Una vez que el comisario Goitia tuvo toda la información, este mandó llamar a su propia casa a Ana de Vega. Allí, el eclesiástico le preguntó con qué licencia estaba curando, y al descubrir que, en efecto, la mulata carecía de cualquier permiso del Protomedicato, don Joseph de Goitia la mandó apresar en las cárceles públicas de Huejotzingo, mientras remitía el expediente a los inquisidores de la ciudad de México. 71
Frente a aquella resolución, el marido de Ana de Vega, el mulato libre Juan de Alcázar, acudió con don Joseph para pedir que liberara a su mujer. La súplica del esposo no fue escuchada y la mulata curandera permaneció presa en la cárcel de la justicia civil, mientras el tribunal de la Inquisición resolvía qué hacer con su caso.
El 9 de julio de 1647, el tribunal del Santo Oficio ordenó al comisario Goitia trasladar a la presa de la cárcel pública a las cárceles secretas de la Inquisición. De esa manera, Ana de Vega salió rumbo a la ciudad de México, custodiada y sin poder hablar con nadie durante el camino de Puebla a la capital del reino. Con ella solo iban su cama y su ropa de vestir. 72 El resto de sus bienes había sido confiscado para ver si podían venderse en almoneda. 73 En realidad, poco o nada pudo sacarse de ellos, pues lo que el tribunal encontró para subastar fueron cosas y objetos de ningún valor: «marañas de cerdas de caballo, emplastos de pipizagua, ollitas con ungüentos, manojos de ruda, de santa maría, eneldo, hierbabuena y manzanilla... sebo de macho, tuétano de vaca, unto sin sal». 74
A partir de aquel momento, Ana había estado presa durante ocho meses. En un principio, la mulata se había mostrado segura de su inocencia. Sin embargo, ahora, ya en febrero de 1648 y después de haber negado en tres ocasiones haber incurrido en cualquier falta o delito contra la fe, Ana de Vega comenzó a cambiar de actitud y finalmente se decidió a declarar otras cosas para evitar el tormento y para pedir la misericordia y el perdón de los inquisidores. De esta manera, esto fue lo que la mulata curandera de Puebla confesó, finalmente, en su cuarta y última audiencia frente al tribunal del Santo Oficio de la Inquisición.

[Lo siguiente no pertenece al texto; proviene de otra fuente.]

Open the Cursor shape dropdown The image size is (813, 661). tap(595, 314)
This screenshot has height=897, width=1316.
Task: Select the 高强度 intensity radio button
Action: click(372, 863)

Allí, una vez más ante los inquisidores, Ana de Vega suplicó que «por amor de Dios» se mirara su causa. Para ello, la mulata explicó que ella «trataba de ser curandera sin bellaquería ninguna» y que había ejercido aquel oficio «por ser pobre y desvalida». 75 Ana también declaró que además de ser curandera, ejercía de partera y como tamalera en su vida diaria.
Por otro lado, la mulata señaló ser hija de un «español gachupín» que no sabía su oficio y de una mulata libre, natural de Atlixco. 76 Ana también relató que, gracias al ejercicio de su oficio de curandera, antes de casarse había logrado liberar a su marido, el mulato Juan de Alcázar, quien había sido esclavo del licenciado Blas Sánchez de la Barba. Después de la liberación, ambos habían contraído matrimonio y habían tenido tres hijos: Nicolás, Domingo y María. 77
La curandera aseguró que era cristiana, que había sido bautizada y confirmada. En ese mismo sentido, dijo escuchar misa y confesarse los días que mandaba la Iglesia, así como que tenía una Bula de la Santa Cruzada. Frente a sus jueces, Ana se persignó y santiguó correctamente, también recitó el Padre Nuestro y el Ave María, si bien este último no lo pudo rezar muy bien. En realidad, la mulata tampoco supo más oraciones ni pudo referir otros detalles de la doctrina cristiana. 78
Ana mencionó que no sabía leer ni escribir. Después de escuchar su discurso de vida, los inquisidores le leyeron las acusaciones que había en su contra y lo que habían dicho los testigos que la habían denunciado. En varios momentos de la lectura, Ana reveló gran sorpresa y horror; de tal forma, a muchas de las acusaciones la mulata solo respondió con un «¡Virgen Santísima!». En otros momentos, la mulata intentó defenderse y señaló que las denuncias eran falsas. No obstante, poco a poco, la acusada no tuvo más remedio que ir confesando que muchos de los cargos que había en su contra eran, en efecto, verdad.